The result you're seeing is actually correct behavior, but there's a subtle misunderstanding about when Java uses infinity for floating-point overflow.
The key issue is that the addition didn't actually cause an overflow to infinity. Here's what's happening:
Float.MAX_VALUE is approximately 3.4028235E38
1000000000f is 1.0E9
The ratio between these numbers is huge: Float.MAX_VALUE is about 3.4 × 10²⁹ times larger than 1.0E9
When you add a very small number to a very large number in floating-point arithmetic, the result often equals the larger number due to precision limitations. The number 1.0E9 is so small compared to Float.MAX_VALUE that it gets "lost" in the addition.

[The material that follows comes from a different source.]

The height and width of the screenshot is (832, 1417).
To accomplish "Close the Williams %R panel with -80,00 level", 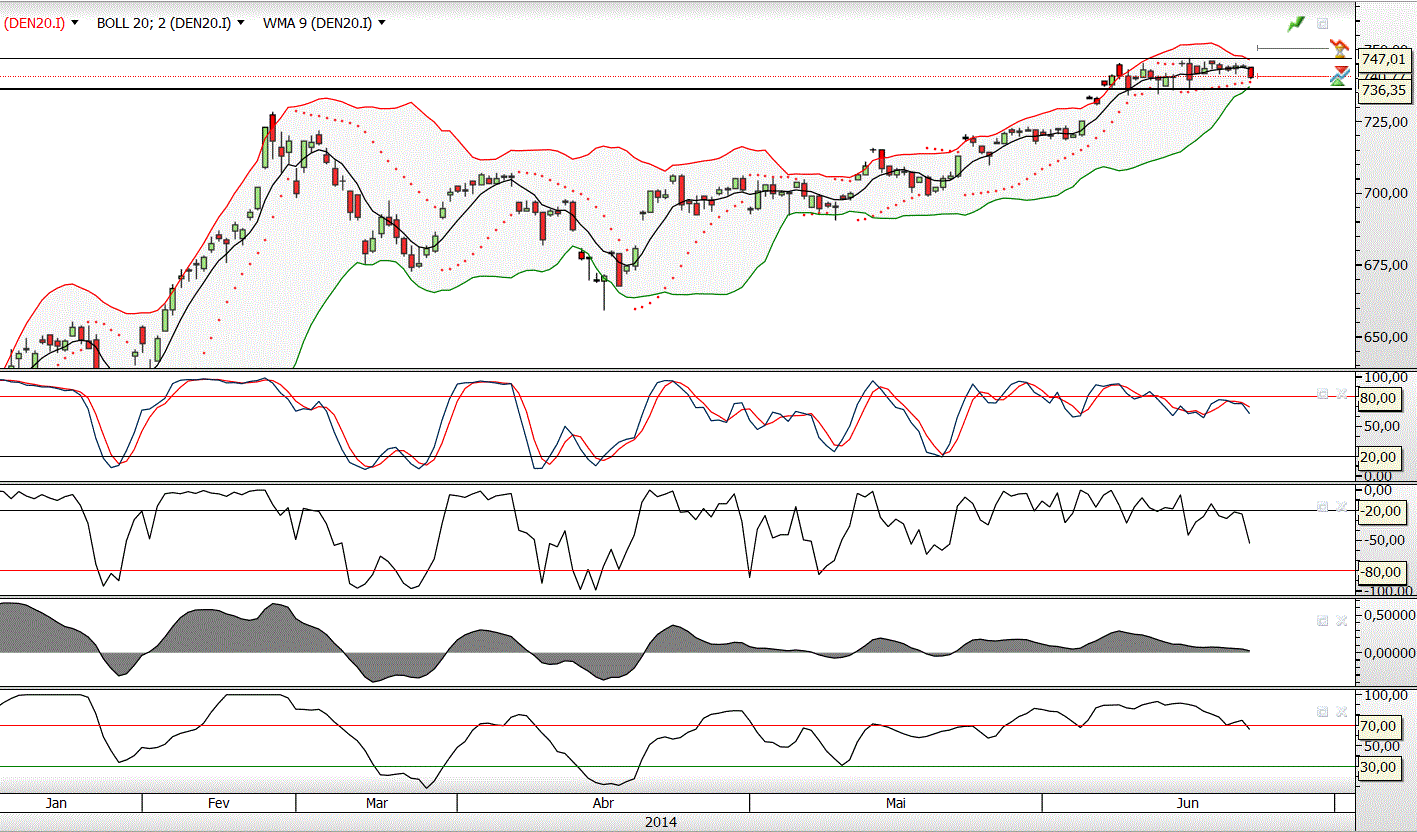I will click(x=1342, y=507).
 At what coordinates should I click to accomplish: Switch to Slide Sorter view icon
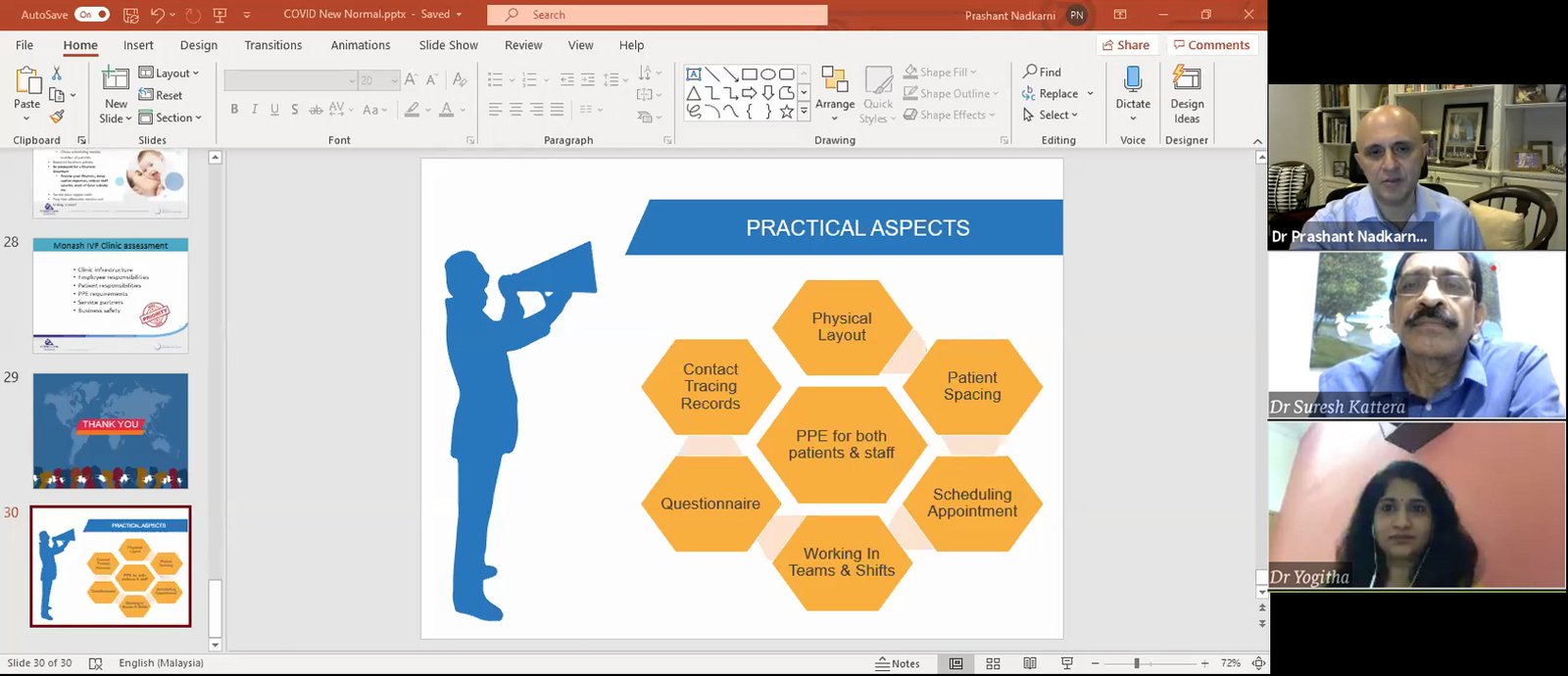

When Does Infinity Actually Occur?
Infinity occurs when the mathematical result of an operation exceeds what can be represented as a finite floating-point number. Try this example:
float a = Float.MAX_VALUE;
float b = Float.MAX_VALUE;
float sum = a + b; // This WILL be infinity
or
float a = Float.MAX_VALUE;
float b = Float.MAX_VALUE * 0.1f; // Still very large
float sum = a + b; // This will likely be infinity
The Technical Explanation
Float.MAX_VALUE (approximately 3.4028235E38) is already very close to the maximum representable finite value. Adding 1.0E9 to it doesn't push the result beyond the representable range—it just gets rounded back to Float.MAX_VALUE due to the limited precision of 32-bit floating-point representation.
The IEEE 754 standard only produces infinity when the mathematical result genuinely exceeds the representable range, not when precision loss occurs during normal arithmetic operations.